> **ACTIVITY**:
Give a verbatim repeat of the lines that run from the line containing "[listitem] (593, 1227)" to the end of the data below.

** Opening SOURCE INFORMATION block **

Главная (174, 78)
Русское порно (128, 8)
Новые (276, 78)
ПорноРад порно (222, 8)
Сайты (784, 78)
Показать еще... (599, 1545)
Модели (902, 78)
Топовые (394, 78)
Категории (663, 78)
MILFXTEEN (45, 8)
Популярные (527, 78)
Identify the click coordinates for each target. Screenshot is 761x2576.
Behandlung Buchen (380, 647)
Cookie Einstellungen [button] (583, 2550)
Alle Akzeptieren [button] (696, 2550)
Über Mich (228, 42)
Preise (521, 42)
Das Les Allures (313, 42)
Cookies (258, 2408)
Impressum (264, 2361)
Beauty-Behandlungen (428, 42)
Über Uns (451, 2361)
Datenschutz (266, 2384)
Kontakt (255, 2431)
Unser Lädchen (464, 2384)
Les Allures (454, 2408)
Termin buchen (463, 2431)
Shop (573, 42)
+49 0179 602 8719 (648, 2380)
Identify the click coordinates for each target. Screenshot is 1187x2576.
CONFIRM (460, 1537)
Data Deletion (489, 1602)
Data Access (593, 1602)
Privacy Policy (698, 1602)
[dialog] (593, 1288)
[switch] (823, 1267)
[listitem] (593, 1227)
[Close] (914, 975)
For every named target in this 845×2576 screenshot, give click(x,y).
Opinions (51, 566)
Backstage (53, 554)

** Closing SOURCE INFORMATION block **

> **SOLUTION TO THE EXERCISE**:
[listitem] (593, 1227)
[Close] (914, 975)
For every named target in this 845×2576 screenshot, give click(x,y).
Opinions (51, 566)
Backstage (53, 554)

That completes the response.